RE:RE:RE:RE:RE:RE:RE:RE:RE:RE:RE:RE:RE:RE:RE:Shorts....shorts......shorts...?Sukhi19 wrote: In my view, it is about weightage.
If KWH.UN is more than 5% of your portfolio, you may like to review your position.
It's all a matter of how many investments you can keep track of properly.
Some folks can handle 20-30, most retail investors that manage their own accounts can't.
I followed the advice of a very prominent investor, given to me close to two decades ago.
Every now and then I hit a real winner. Usually I'm lucky to make just over 10%, I usually sell when there is a profit of 15-20%. Then there are the losers of course. I wish I had a crystal ball but like most, I don't.
There are all sorts of "systems" being offered but so far the biggest winner is the robo investor. Robo investors make day traders look like laggards. They trade huge volumes in nanoseconds and they do it 24/7. They are programmed to trade thousands of stocks/bonds etc with a ruthless rigidity only a robot or George Soros can have.
One thing I learned recently is that robo trading isn't always successful. It's just that their losses are smaller than most human traders because they have narrower loss ranges.

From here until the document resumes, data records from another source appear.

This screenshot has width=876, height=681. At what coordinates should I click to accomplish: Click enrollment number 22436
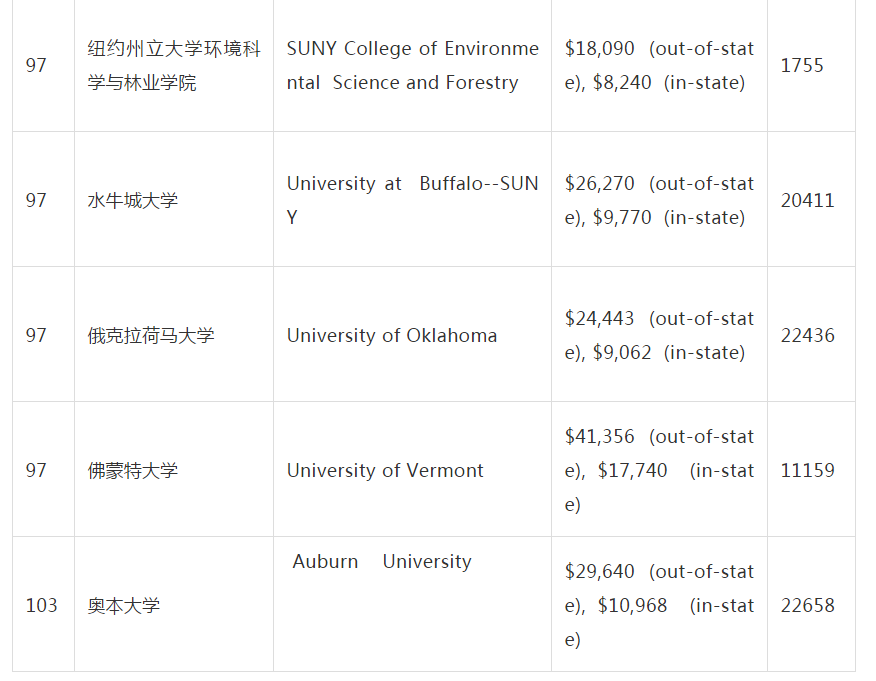click(807, 336)
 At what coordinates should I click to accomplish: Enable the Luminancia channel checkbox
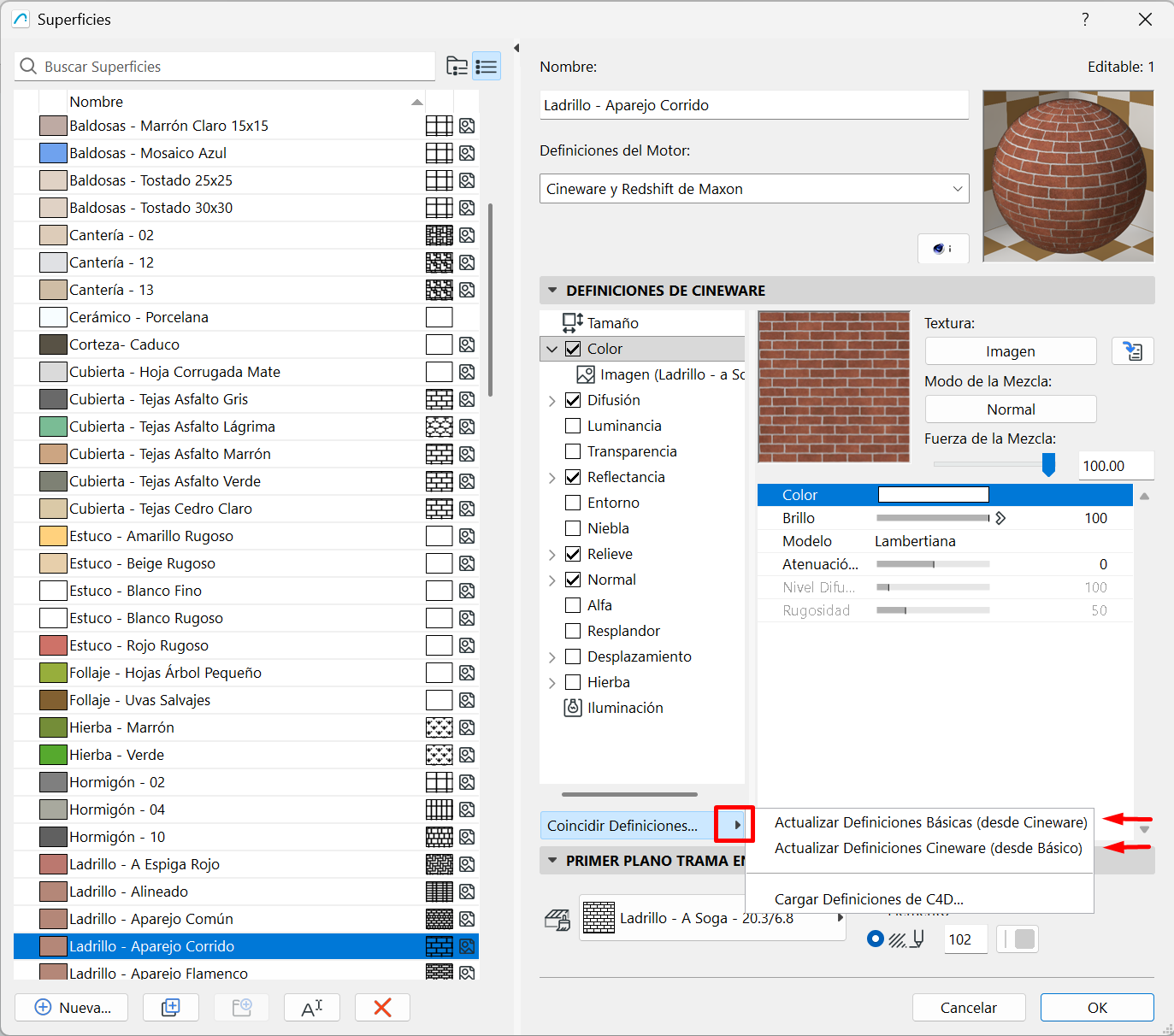(x=573, y=426)
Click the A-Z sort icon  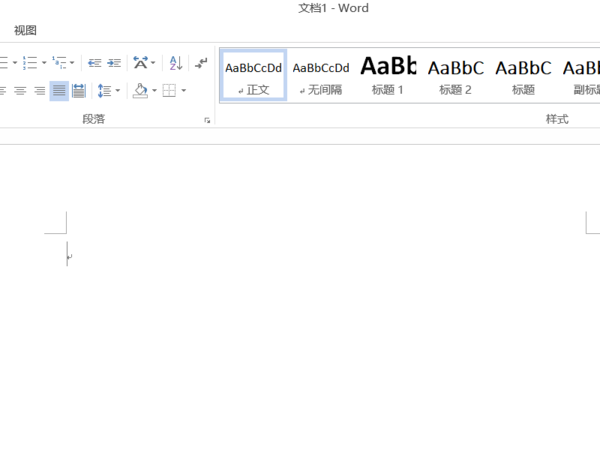point(176,63)
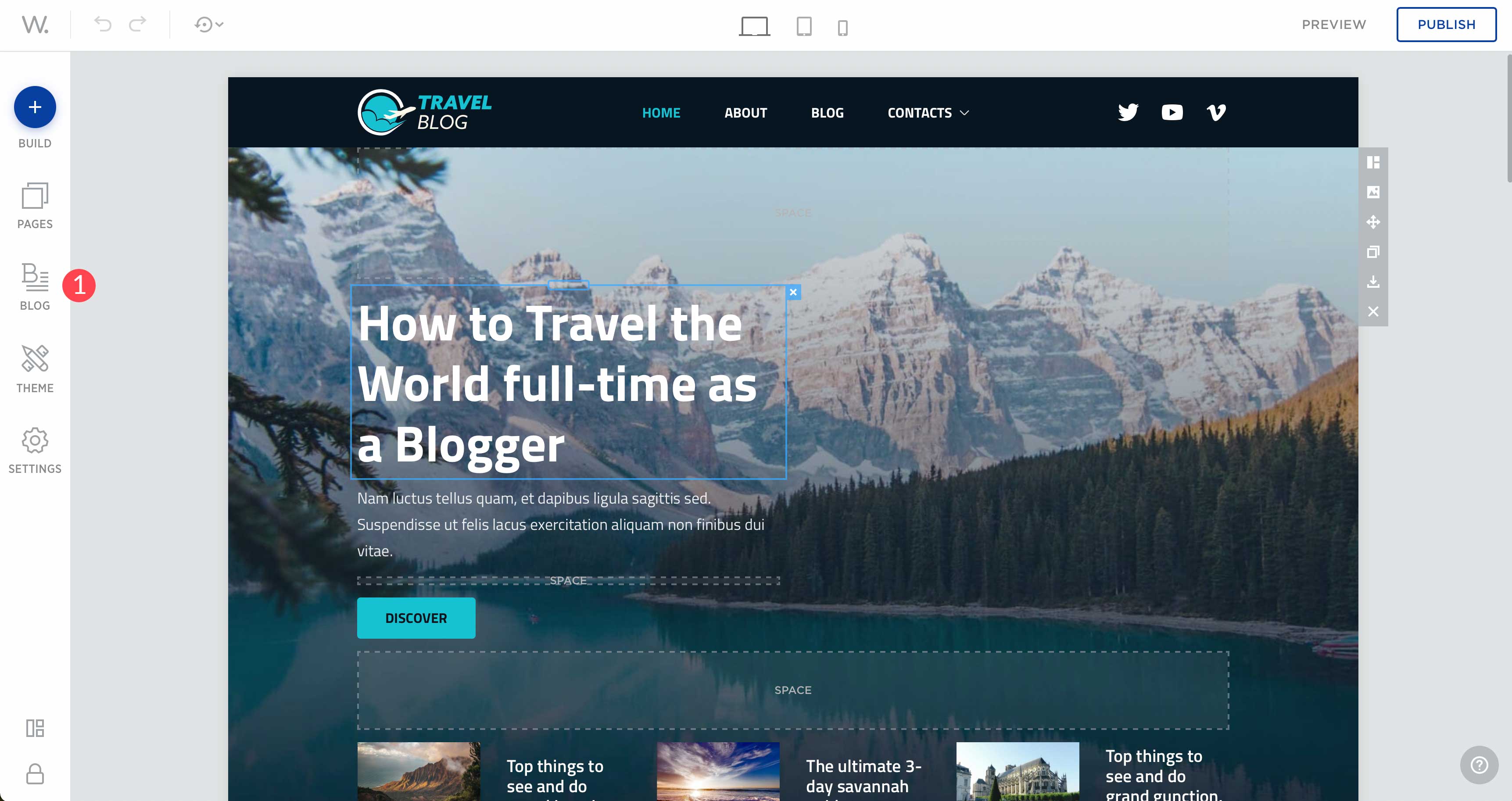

I'm sincerely hoping that the unit price has bottomed or is very close to it.
Looking back over the long term chart there is a well developed head and shoulders pattern that has formed over the past couple of years. The right shoulder is higher than the left and that's usually a good sign that the price will at least return to its median range. Still, the pattern will need to play itself out.
I've been fortunate with this trust by playing the swings. That strategy has made me a lot of money, which was mostly set aside. Some of it went towards living and some went back into the markets. Some is just sitting in cash.
If I weren't so heavily weighted in units already I would be purchasing here myself. That's only IMHO. PLEASE DO YOUR OWN DUE DILIGENCE.
If you are uncomfortable with the volatility this trust isn't for you. There is a good reason these companies pay large distributions. They are paying you to ride out the volatility and ensuing risks of the business models. Then of course they are regulated by legal constraints not to have a lot of cash on hand and not to have chattel type assets.
Not having assets is a two edged sword. It allows them to be nimble to a point but when they become to heavily invested in companies that have chattels they become encumbered which eats away their cash.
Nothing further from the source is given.